* Begin Records for the exercise *

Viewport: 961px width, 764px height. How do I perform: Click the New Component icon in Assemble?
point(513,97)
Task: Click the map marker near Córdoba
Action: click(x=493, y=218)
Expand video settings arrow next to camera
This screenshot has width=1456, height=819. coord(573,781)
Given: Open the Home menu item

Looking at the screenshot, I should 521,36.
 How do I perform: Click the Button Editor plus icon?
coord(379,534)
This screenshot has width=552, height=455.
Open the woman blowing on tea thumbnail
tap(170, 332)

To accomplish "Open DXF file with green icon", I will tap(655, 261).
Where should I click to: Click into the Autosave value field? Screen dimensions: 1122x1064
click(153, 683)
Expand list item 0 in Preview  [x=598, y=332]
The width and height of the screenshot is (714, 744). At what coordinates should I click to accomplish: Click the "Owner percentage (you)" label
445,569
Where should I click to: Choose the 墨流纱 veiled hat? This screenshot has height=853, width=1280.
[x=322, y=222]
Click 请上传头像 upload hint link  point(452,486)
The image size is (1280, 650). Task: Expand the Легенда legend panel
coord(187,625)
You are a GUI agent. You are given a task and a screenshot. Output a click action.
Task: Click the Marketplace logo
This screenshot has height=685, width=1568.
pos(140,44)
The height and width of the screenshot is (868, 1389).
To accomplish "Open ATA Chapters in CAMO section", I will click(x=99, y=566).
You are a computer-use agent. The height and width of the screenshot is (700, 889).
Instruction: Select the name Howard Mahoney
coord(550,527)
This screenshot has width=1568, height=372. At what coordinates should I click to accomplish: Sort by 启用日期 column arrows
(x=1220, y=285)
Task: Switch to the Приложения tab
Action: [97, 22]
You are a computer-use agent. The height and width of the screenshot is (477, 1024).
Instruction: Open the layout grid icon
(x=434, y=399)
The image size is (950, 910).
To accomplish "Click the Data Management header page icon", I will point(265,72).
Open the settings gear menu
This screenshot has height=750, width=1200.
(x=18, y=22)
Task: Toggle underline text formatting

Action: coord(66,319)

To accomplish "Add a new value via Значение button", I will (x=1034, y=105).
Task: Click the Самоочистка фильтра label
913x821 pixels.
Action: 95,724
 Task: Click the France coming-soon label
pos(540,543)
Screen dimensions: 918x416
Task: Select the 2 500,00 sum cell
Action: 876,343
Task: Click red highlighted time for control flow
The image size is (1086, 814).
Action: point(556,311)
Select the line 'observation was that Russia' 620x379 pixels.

* End Records for the exercise *

Aim of the exercise: Express the material above as a Markdown table with the columns No. and Line. Put each line in its own numbered row and omit blank lines.

Problem solution:
| No. | Line |
|---|---|
| 1 | Viewport: 961px width, 764px height. How do I perform: Click the New Component icon in Assemble? |
| 2 | point(513,97) |
| 3 | Task: Click the map marker near Córdoba |
| 4 | Action: click(x=493, y=218) |
| 5 | Expand video settings arrow next to camera |
| 6 | This screenshot has width=1456, height=819. coord(573,781) |
| 7 | Given: Open the Home menu item |
| 8 | Looking at the screenshot, I should 521,36. |
| 9 |  How do I perform: Click the Button Editor plus icon? |
| 10 | coord(379,534) |
| 11 | This screenshot has width=552, height=455. |
| 12 | Open the woman blowing on tea thumbnail |
| 13 | tap(170, 332) |
| 14 | To accomplish "Open DXF file with green icon", I will tap(655, 261). |
| 15 | Where should I click to: Click into the Autosave value field? Screen dimensions: 1122x1064 |
| 16 | click(153, 683) |
| 17 | Expand list item 0 in Preview  [x=598, y=332] |
| 18 | The width and height of the screenshot is (714, 744). At what coordinates should I click to accomplish: Click the "Owner percentage (you)" label |
| 19 | 445,569 |
| 20 | Where should I click to: Choose the 墨流纱 veiled hat? This screenshot has height=853, width=1280. |
| 21 | [x=322, y=222] |
| 22 | Click 请上传头像 upload hint link  point(452,486) |
| 23 | The image size is (1280, 650). Task: Expand the Легенда legend panel |
| 24 | coord(187,625) |
| 25 | You are a GUI agent. You are given a task and a screenshot. Output a click action. |
| 26 | Task: Click the Marketplace logo |
| 27 | This screenshot has height=685, width=1568. |
| 28 | pos(140,44) |
| 29 | The height and width of the screenshot is (868, 1389). |
| 30 | To accomplish "Open ATA Chapters in CAMO section", I will click(x=99, y=566). |
| 31 | You are a computer-use agent. The height and width of the screenshot is (700, 889). |
| 32 | Instruction: Select the name Howard Mahoney |
| 33 | coord(550,527) |
| 34 | This screenshot has width=1568, height=372. At what coordinates should I click to accomplish: Sort by 启用日期 column arrows |
| 35 | (x=1220, y=285) |
| 36 | Task: Switch to the Приложения tab |
| 37 | Action: [97, 22] |
| 38 | You are a computer-use agent. The height and width of the screenshot is (477, 1024). |
| 39 | Instruction: Open the layout grid icon |
| 40 | (x=434, y=399) |
| 41 | The image size is (950, 910). |
| 42 | To accomplish "Click the Data Management header page icon", I will point(265,72). |
| 43 | Open the settings gear menu |
| 44 | This screenshot has height=750, width=1200. |
| 45 | (x=18, y=22) |
| 46 | Task: Toggle underline text formatting |
| 47 | Action: coord(66,319) |
| 48 | To accomplish "Add a new value via Значение button", I will (x=1034, y=105). |
| 49 | Task: Click the Самоочистка фильтра label |
| 50 | 913x821 pixels. |
| 51 | Action: 95,724 |
| 52 |  Task: Click the France coming-soon label |
| 53 | pos(540,543) |
| 54 | Screen dimensions: 918x416 |
| 55 | Task: Select the 2 500,00 sum cell |
| 56 | Action: 876,343 |
| 57 | Task: Click red highlighted time for control flow |
| 58 | The image size is (1086, 814). |
| 59 | Action: point(556,311) |
| 60 | Select the line 'observation was that Russia' 620x379 pixels. |